==== SELECTED TEXT

Credit: Photo by Jana Birchum

The new City Council takes the first test of its governance reinvention today (Thursday, Jan. 29) – the first formal, regular meeting of the 10-1 Council – and judging from the available evidence, it’s going to take some doing to fulfill the members’ first promise: shorter and more efficient meetings. Tuesday’s work session took a run at most of the major (and not a few of the minor) Items on today’s relatively manageable agenda (53 Items in all), and after nearly six hours, there was still plenty of gristle to chew.

Here’s just some of today’s business at hand:

• Item 26: Consideration and adoption of the revised meeting and committee structure – at Tuesday’s last accounting, there were 10 standing committees, but amendments were flying and a host of ancillary questions remained (e.g., committee meeting scheduling, especially as they intend to hold public hearings).

• Items 22 and 23: Creating an external, intergovernmental committee on “Regional Affordability” and a “Task Force on Com­munity Engagement” – neither apparently controversial in conception, but details very much to come.

========
==== DATA PROVIDED

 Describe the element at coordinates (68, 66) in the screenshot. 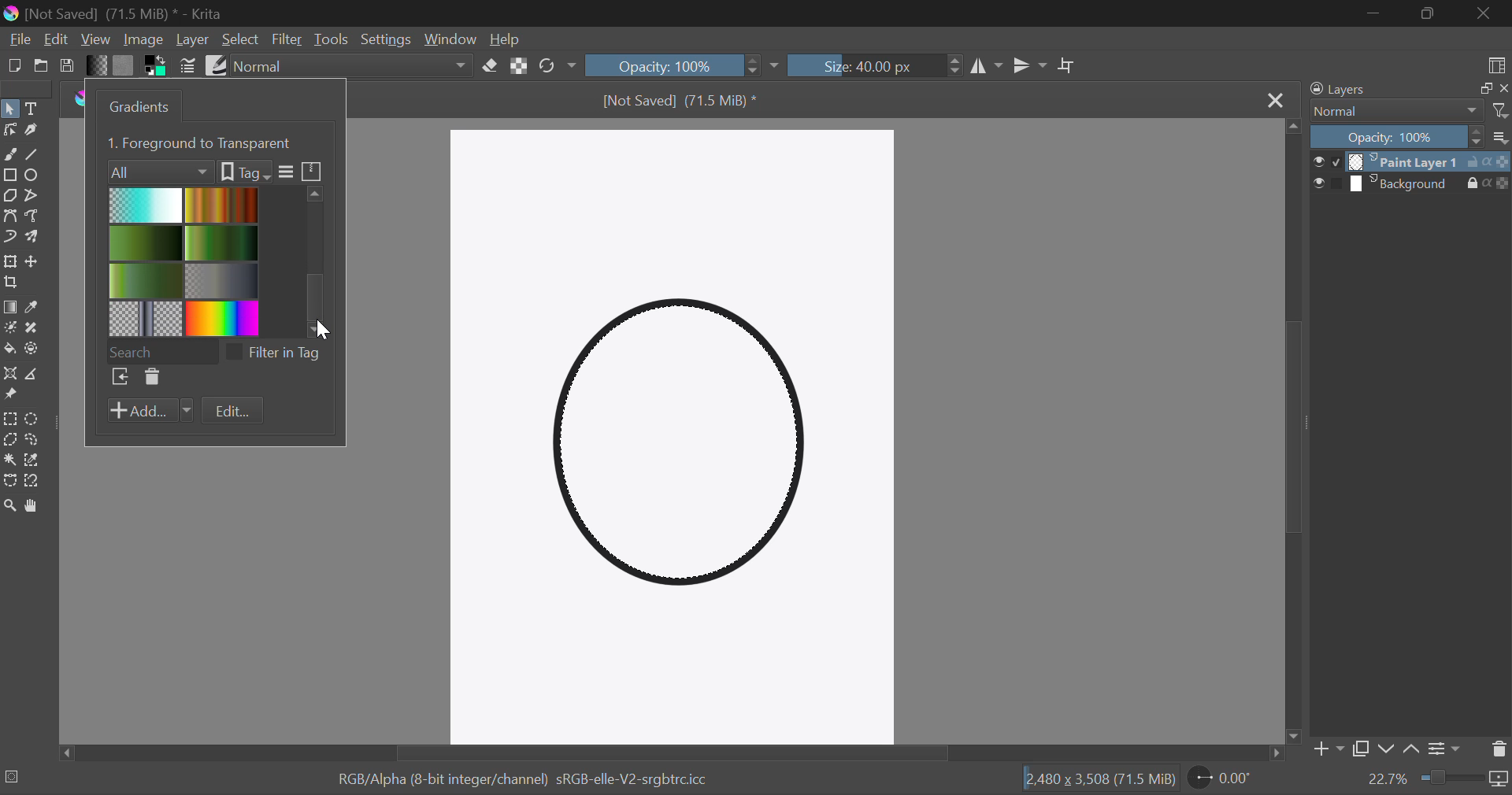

========

EXERCISE TASK A – Name every agenda item number that appears in the City Council article, following the listing.
EXERCISE TASK B – According to the City Council article, how many items are on the agenda for the Jan. 29 meeting?
EXERCISE TASK C – Reproduce the City Council article from "The new City" to "gristle to chew.".

RESULT A – 26, 22, 23

RESULT B – 53

RESULT C –
The new City Council takes the first test of its governance reinvention today (Thursday, Jan. 29) – the first formal, regular meeting of the 10-1 Council – and judging from the available evidence, it’s going to take some doing to fulfill the members’ first promise: shorter and more efficient meetings. Tuesday’s work session took a run at most of the major (and not a few of the minor) Items on today’s relatively manageable agenda (53 Items in all), and after nearly six hours, there was still plenty of gristle to chew.